Problem details
Begin at the line that has "You are a computer-use" and stop after the line that has "click(624, 66)". Write those lines out again with "scrollbar" changed to "scroll bar" and nothing else altered, leaving the pictures out.

Records provided
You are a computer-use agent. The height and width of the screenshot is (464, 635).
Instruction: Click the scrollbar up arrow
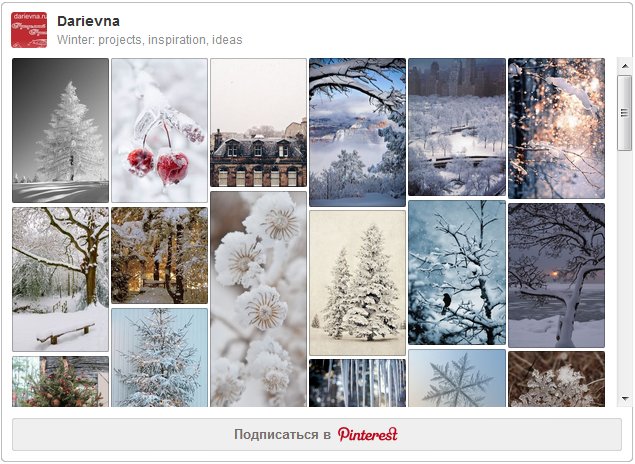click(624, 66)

==

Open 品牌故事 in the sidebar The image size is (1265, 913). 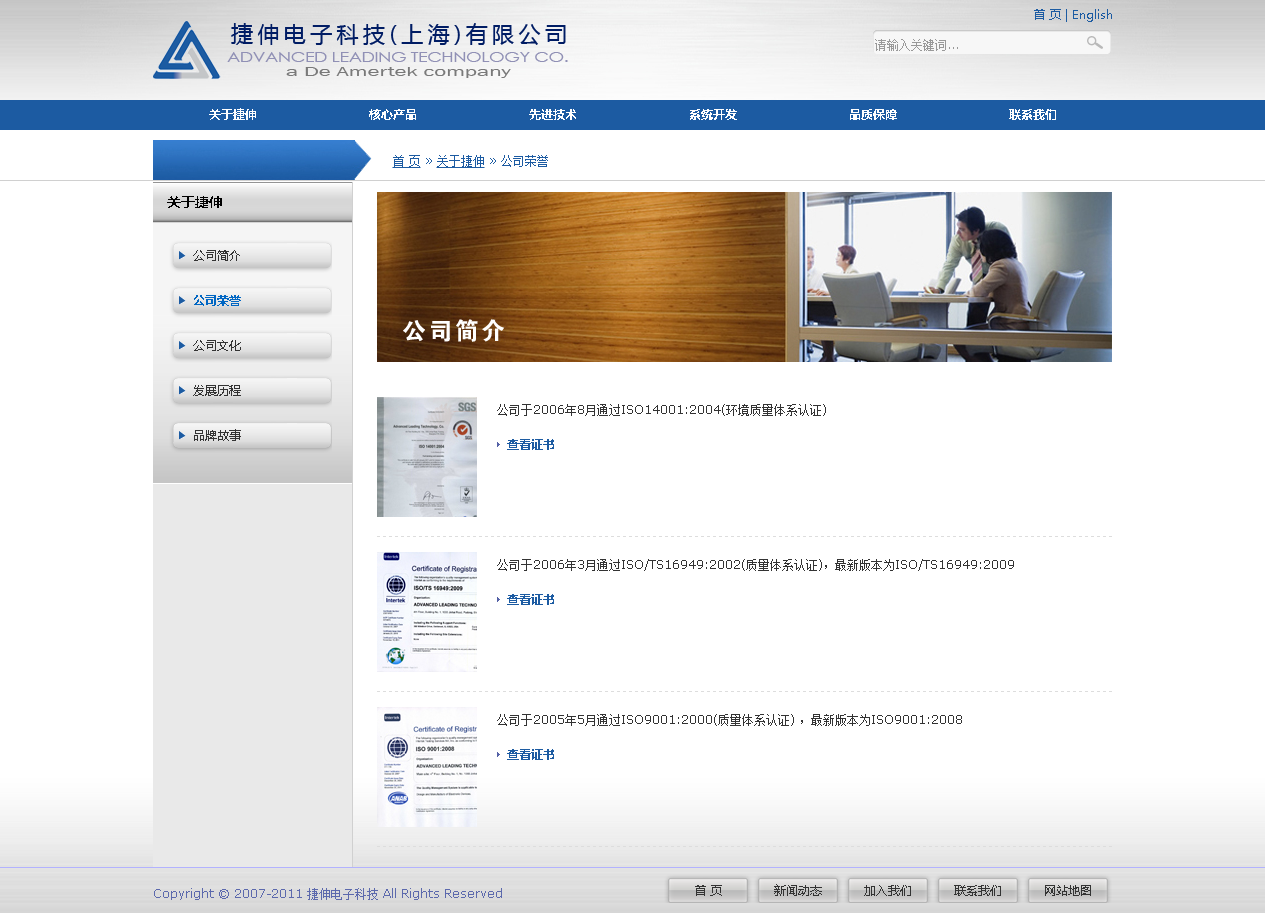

---

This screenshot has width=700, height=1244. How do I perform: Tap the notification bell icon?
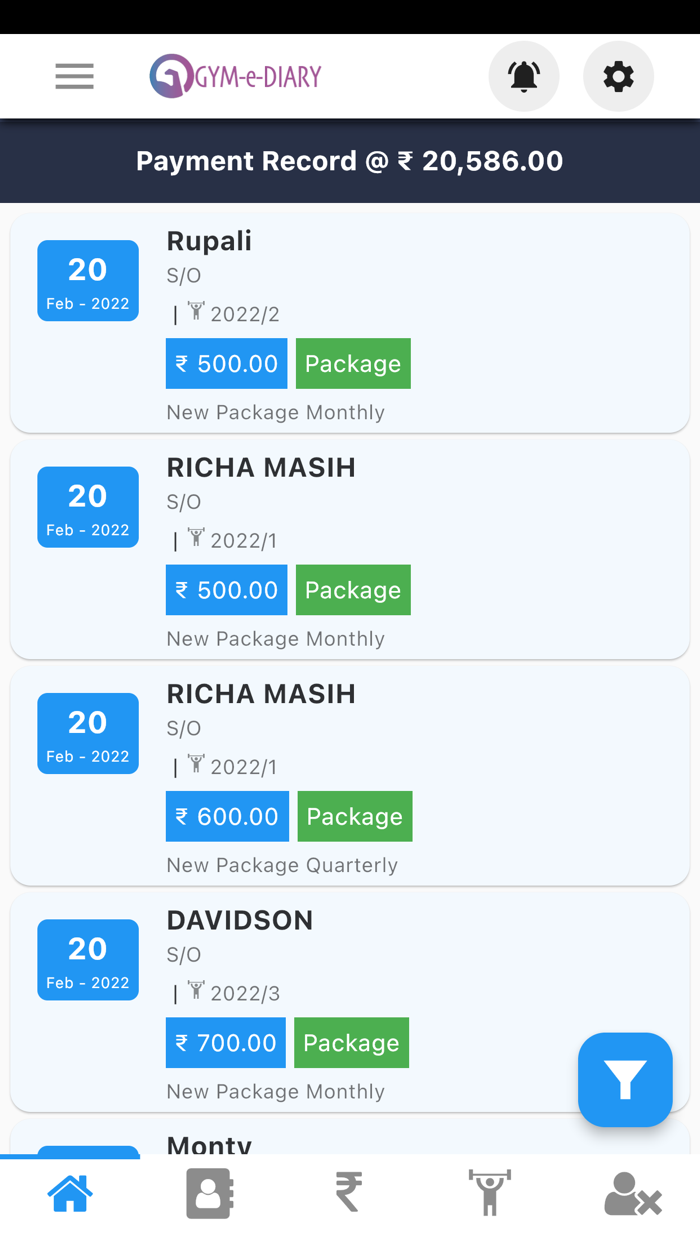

In response
You are a computer-use agent. The height and width of the screenshot is (464, 635).
Instruction: Click the scroll bar up arrow
click(624, 66)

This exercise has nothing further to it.